Dataset records
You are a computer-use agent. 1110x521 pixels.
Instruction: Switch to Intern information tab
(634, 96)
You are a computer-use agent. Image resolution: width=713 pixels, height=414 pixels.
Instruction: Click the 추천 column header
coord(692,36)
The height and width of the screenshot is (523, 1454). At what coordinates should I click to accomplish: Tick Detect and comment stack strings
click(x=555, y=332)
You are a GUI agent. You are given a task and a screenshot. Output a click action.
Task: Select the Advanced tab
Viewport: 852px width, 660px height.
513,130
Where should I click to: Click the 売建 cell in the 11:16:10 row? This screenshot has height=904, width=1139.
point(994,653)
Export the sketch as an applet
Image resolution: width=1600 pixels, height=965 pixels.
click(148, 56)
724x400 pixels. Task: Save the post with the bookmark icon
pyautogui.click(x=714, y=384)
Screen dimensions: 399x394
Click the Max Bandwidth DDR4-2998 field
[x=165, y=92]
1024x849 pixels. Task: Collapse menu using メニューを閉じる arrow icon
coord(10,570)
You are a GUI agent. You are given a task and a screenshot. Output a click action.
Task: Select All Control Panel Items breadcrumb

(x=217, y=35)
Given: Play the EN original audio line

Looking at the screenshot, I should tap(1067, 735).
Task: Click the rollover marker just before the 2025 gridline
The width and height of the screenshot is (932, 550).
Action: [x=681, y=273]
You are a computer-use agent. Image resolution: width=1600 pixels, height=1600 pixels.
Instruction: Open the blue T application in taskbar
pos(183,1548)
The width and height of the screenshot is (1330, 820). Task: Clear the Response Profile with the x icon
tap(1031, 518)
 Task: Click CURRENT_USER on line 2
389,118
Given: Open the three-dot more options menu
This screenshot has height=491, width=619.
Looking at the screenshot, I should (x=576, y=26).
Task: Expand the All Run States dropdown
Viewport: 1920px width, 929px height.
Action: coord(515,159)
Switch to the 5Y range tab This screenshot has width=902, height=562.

WORK TO BE COMPLETED —
Reproduce the records verbatim, beginning with the line that contains "Task: Click the" and continuing through the end of the records.

FULL RESPONSE —
Task: Click the rollover marker just before the 2025 gridline
The width and height of the screenshot is (932, 550).
Action: [x=681, y=273]
You are a computer-use agent. Image resolution: width=1600 pixels, height=1600 pixels.
Instruction: Open the blue T application in taskbar
pos(183,1548)
The width and height of the screenshot is (1330, 820). Task: Clear the Response Profile with the x icon
tap(1031, 518)
 Task: Click CURRENT_USER on line 2
389,118
Given: Open the three-dot more options menu
This screenshot has height=491, width=619.
Looking at the screenshot, I should (x=576, y=26).
Task: Expand the All Run States dropdown
Viewport: 1920px width, 929px height.
Action: coord(515,159)
Switch to the 5Y range tab This screenshot has width=902, height=562.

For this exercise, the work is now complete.